## Work to be completed
Your reply should be only the number of lines in the material below that include the word "screenshot".

## Available data
===============

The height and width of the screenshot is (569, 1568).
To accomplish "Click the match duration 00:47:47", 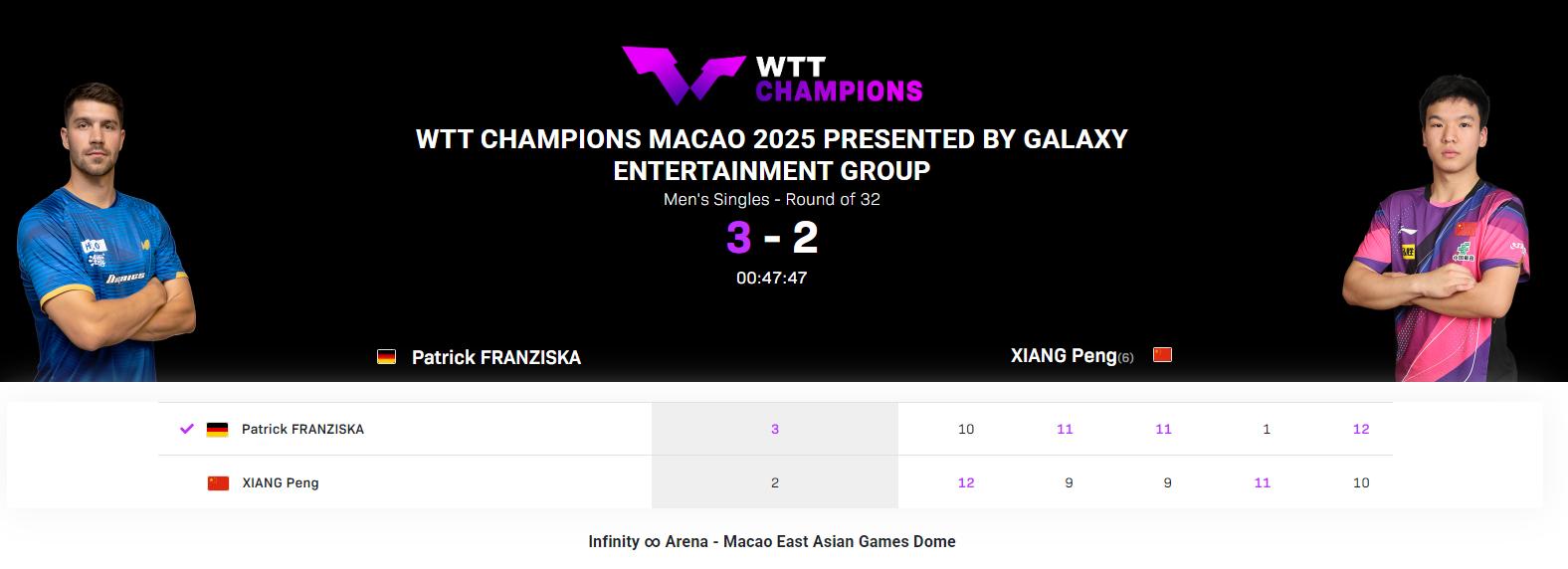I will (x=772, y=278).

===============

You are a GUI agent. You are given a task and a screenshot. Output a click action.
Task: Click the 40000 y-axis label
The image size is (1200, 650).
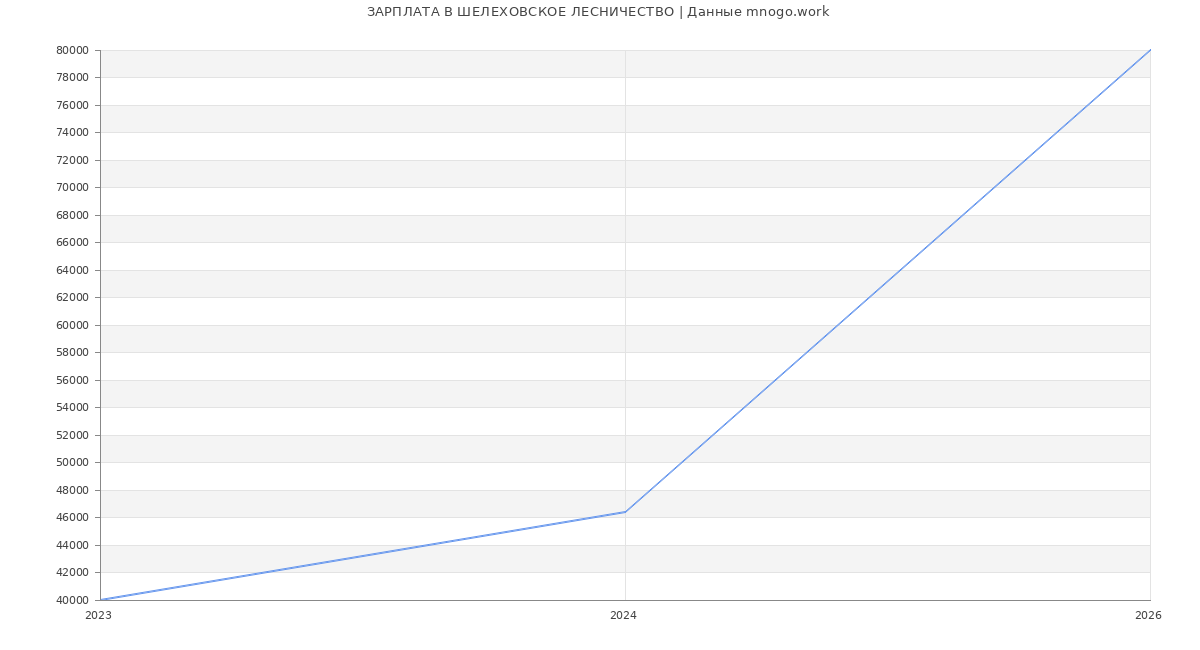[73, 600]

===============

## Exercise solution
2